Anthony Comello, 24, who even yawned during the highly anticipated appearance in a New Jersey courtroom, held up his left palm and revealed a large, bold “Q” written in blue ink in the center of his hand.


Comello has been researching QAnon online and often wears one of Trump’s signature “Make America Great Again” hats, law-enforcement sources told The Post.

The QAnon conspiracy theory alleges that President Trump and Special Counsel Robert Mueller are secretly working in concert to topple a global network of pedophiles and human traffickers involving prominent political, entertainment, and business leaders. Q believers think that clues about the progress of this secret mission are shared in the form of cryptic riddles on anonymous image boards and that it is their duty to translate those riddles into digestible tidbits of information.

Right Wing Watch searched QAnon communities online for mentions of Cali, the Gambino crime family, and his nickname, “Franky Boy,” and found no indication that the mafia figure had been a focus of QAnon community prior to his killing. No “Q” posts or Voat forum posts had mentioned Cali by name prior to the killing and a site search of 8chan—the imageboard hosting QAnon posts—using Google’s search engine did not provide any results.
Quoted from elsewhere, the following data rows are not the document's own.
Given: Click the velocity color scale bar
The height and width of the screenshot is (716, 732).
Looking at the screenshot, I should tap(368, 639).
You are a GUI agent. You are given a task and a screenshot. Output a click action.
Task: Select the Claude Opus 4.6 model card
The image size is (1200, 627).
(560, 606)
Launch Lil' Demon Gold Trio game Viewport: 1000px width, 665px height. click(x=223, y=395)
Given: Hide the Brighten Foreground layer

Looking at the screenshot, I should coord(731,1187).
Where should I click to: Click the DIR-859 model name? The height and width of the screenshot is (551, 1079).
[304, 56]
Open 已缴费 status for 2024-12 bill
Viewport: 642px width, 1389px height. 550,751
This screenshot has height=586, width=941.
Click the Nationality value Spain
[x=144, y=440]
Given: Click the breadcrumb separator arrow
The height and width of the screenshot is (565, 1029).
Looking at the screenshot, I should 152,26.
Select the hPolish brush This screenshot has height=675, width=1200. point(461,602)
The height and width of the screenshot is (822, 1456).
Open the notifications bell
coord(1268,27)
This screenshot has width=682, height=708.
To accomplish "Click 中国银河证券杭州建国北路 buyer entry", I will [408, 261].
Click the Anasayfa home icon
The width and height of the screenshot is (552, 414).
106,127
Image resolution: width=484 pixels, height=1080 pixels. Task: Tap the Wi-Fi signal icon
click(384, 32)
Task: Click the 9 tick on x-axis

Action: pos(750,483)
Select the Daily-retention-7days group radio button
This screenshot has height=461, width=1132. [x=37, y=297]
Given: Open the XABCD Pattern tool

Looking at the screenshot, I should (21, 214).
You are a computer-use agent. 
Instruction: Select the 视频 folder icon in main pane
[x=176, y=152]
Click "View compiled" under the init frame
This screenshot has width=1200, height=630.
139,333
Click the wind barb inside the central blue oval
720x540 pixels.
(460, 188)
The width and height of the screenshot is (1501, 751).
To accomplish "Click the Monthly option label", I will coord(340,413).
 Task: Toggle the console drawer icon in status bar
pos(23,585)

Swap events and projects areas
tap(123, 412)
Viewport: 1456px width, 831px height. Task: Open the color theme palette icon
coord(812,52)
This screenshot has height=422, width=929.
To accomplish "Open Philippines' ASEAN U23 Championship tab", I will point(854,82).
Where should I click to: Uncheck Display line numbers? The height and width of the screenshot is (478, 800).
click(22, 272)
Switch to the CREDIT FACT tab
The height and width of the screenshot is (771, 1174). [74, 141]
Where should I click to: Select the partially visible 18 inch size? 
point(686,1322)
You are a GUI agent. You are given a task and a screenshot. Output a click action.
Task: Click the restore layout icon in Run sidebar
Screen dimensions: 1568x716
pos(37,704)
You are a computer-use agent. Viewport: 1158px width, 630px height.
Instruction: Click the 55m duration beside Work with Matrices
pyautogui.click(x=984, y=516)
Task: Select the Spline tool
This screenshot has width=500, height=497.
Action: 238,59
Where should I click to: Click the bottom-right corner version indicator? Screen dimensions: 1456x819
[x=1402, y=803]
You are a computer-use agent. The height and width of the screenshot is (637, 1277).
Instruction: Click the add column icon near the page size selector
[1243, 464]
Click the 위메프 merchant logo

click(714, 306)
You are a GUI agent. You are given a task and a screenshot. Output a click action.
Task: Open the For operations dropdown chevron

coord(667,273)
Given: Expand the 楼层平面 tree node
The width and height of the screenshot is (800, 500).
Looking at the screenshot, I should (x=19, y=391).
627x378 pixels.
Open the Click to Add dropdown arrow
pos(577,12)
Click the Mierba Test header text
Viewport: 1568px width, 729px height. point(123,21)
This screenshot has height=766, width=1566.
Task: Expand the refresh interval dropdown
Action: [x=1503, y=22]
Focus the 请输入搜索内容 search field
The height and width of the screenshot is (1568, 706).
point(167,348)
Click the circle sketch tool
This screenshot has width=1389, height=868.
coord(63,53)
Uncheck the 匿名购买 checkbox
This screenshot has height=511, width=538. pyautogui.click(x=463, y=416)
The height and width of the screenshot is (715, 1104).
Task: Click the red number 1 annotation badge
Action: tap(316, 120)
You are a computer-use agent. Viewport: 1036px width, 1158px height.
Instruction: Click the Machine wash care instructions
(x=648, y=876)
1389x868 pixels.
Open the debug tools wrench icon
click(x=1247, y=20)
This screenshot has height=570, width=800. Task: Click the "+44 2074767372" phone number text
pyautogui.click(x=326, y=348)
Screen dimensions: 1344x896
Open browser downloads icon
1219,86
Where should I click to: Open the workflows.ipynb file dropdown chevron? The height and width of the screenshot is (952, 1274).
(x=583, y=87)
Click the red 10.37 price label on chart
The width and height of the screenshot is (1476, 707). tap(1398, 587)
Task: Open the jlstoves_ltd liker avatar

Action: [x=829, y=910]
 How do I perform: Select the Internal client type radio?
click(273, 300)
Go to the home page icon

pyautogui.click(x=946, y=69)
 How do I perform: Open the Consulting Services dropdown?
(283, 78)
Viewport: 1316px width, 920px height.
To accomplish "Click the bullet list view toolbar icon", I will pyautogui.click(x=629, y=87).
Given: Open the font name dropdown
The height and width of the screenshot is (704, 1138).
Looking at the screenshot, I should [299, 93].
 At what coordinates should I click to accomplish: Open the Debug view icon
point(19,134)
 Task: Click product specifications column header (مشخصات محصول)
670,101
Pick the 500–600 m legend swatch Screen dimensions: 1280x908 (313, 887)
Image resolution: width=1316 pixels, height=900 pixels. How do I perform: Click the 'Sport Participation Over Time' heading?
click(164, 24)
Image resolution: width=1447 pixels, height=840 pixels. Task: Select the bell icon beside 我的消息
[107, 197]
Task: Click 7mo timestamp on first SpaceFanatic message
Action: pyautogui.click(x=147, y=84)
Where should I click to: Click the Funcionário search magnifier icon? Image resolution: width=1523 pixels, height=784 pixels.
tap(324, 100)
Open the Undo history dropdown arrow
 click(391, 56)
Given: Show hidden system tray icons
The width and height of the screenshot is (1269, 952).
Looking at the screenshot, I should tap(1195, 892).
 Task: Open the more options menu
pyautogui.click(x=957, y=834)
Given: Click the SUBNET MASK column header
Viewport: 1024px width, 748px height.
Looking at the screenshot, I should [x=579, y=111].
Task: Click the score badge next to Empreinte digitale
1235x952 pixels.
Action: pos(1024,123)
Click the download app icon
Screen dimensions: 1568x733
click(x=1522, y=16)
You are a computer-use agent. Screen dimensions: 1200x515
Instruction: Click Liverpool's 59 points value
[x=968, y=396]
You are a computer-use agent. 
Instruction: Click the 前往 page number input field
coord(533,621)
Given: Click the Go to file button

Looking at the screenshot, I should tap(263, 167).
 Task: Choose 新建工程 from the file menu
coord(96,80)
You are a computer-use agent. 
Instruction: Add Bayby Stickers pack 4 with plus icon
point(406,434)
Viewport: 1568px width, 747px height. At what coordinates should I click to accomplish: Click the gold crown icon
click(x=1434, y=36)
“QAnon followers often liken ‘the cabal,’ Democrats, or the Clintons to the mafia, but the Gambino crime family isn’t really part of the QAnon narrative,” Travis View, a QAnon researcher and co-host of the podcast QAnon Anonymous, told Right Wing Watch.

The account posting as “Q” on 8chan addressed Comello’s court appearance directly, appearing to suggest that the stunt was part of a larger objective to delegitimize the conspiracy theory. Q wrote, “Nothing to see here.”

The QAnon community followed in dismissing the writings on Comello’s hand.

View explained, “QAnon followers were quick to call ‘fake news’ on the report that the accused killer researched QAnon, which should be expected every time there is a connection between a QAnon follower and violence. This is how they maintain the belief that QAnon is a wholly peaceful movement, regardless of what is reported.”

Initial reporting suggested that the suspected gunman had been motivated to kill because Cali did not approve of him pursuing a romantic relationship with his niece, but Comello wouldn’t be the first QAnon believer to allegedly commit an act of murder. Earlier this year, The Daily Beast reported that a QAnon believer in Seattle had called the police after he murdered his brother. Prosecutors said mental illness led him to believe his brother was a lizard, a conspiracy theory spread by Alex Jones, among others.